Segment Start: The records

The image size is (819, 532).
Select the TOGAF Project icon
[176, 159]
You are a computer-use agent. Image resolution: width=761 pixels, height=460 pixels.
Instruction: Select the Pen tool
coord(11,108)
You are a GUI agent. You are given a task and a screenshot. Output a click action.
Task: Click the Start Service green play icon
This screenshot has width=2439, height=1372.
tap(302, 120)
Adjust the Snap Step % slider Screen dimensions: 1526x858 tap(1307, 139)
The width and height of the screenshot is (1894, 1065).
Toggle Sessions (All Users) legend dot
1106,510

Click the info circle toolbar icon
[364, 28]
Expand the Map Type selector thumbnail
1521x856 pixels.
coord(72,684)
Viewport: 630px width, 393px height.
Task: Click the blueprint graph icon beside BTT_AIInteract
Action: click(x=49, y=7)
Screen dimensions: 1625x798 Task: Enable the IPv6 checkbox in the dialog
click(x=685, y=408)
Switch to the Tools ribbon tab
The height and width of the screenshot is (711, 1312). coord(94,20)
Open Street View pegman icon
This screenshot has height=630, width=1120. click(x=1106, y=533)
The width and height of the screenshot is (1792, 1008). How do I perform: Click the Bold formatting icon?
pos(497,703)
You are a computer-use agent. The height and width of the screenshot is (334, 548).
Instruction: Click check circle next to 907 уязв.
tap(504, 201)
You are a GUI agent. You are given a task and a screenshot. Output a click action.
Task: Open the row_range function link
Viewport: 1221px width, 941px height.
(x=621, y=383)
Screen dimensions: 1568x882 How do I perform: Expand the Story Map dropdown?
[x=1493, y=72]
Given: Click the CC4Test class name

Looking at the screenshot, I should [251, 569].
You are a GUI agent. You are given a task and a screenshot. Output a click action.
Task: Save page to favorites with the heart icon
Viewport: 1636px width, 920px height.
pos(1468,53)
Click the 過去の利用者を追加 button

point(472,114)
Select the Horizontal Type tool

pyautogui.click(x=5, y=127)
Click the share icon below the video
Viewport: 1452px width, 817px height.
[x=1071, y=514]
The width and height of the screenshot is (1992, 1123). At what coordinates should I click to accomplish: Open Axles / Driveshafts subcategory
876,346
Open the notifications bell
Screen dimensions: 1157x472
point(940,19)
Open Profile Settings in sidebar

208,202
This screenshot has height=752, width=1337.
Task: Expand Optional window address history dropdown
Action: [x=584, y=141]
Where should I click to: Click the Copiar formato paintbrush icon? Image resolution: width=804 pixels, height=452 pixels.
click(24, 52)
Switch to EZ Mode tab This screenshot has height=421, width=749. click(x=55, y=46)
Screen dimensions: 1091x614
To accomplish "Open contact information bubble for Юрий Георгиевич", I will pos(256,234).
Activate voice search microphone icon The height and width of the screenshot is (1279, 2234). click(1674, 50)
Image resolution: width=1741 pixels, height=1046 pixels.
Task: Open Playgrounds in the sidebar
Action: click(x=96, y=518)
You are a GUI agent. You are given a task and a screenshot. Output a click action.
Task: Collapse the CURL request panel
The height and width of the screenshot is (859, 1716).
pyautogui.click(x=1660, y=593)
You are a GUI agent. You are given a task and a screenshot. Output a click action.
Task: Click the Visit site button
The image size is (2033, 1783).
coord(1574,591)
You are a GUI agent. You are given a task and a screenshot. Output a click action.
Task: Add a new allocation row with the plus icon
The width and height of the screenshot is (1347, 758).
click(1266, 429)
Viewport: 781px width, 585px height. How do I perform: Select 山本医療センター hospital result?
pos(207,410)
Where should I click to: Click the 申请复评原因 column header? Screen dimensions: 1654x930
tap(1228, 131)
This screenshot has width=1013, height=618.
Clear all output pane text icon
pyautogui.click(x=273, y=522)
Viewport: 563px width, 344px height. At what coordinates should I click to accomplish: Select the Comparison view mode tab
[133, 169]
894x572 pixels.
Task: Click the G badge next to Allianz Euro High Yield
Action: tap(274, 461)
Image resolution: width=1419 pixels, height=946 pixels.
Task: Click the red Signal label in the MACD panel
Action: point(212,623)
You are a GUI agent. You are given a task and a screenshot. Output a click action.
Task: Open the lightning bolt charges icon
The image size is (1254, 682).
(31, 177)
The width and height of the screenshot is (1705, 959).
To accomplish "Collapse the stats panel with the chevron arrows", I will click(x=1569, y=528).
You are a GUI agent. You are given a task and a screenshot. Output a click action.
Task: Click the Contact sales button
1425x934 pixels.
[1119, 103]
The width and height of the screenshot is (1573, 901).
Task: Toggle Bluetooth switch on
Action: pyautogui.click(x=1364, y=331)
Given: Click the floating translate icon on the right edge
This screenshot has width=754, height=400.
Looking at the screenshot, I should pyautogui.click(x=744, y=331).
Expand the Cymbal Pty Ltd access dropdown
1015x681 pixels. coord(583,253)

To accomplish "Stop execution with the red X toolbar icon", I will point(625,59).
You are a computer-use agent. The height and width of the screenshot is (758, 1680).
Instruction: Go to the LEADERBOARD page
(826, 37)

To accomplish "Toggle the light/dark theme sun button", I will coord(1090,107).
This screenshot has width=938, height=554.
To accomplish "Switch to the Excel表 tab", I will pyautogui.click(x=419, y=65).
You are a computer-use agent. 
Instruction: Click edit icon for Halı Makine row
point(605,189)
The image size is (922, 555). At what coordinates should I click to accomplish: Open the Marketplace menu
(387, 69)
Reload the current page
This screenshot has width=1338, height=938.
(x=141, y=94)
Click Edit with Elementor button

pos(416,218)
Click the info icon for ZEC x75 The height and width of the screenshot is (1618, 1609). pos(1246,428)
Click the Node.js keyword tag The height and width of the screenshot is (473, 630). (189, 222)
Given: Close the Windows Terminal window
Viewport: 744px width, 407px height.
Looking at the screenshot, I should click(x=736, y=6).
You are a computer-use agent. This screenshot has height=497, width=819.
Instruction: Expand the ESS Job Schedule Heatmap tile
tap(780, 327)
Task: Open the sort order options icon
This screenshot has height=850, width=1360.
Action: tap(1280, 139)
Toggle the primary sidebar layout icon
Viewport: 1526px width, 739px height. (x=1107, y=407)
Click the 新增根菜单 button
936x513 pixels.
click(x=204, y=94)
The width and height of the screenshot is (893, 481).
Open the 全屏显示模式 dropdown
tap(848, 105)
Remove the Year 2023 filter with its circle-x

Segment End: The records

◆ Aim of the exercise
Going back to the entries above, set down exactly the lines that begin at the one with "The width and height of the screenshot is (1347, 758)." and end at the one with "Given: Click the floating", both included, and nothing else.

◆ Solution for this problem
The width and height of the screenshot is (1347, 758).
click(1266, 429)
Viewport: 781px width, 585px height. How do I perform: Select 山本医療センター hospital result?
pos(207,410)
Where should I click to: Click the 申请复评原因 column header? Screen dimensions: 1654x930
tap(1228, 131)
This screenshot has width=1013, height=618.
Clear all output pane text icon
pyautogui.click(x=273, y=522)
Viewport: 563px width, 344px height. At what coordinates should I click to accomplish: Select the Comparison view mode tab
[133, 169]
894x572 pixels.
Task: Click the G badge next to Allianz Euro High Yield
Action: tap(274, 461)
Image resolution: width=1419 pixels, height=946 pixels.
Task: Click the red Signal label in the MACD panel
Action: point(212,623)
You are a GUI agent. You are given a task and a screenshot. Output a click action.
Task: Open the lightning bolt charges icon
The image size is (1254, 682).
(31, 177)
The width and height of the screenshot is (1705, 959).
To accomplish "Collapse the stats panel with the chevron arrows", I will click(x=1569, y=528).
You are a GUI agent. You are given a task and a screenshot. Output a click action.
Task: Click the Contact sales button
1425x934 pixels.
[1119, 103]
The width and height of the screenshot is (1573, 901).
Task: Toggle Bluetooth switch on
Action: pyautogui.click(x=1364, y=331)
Given: Click the floating translate icon on the right edge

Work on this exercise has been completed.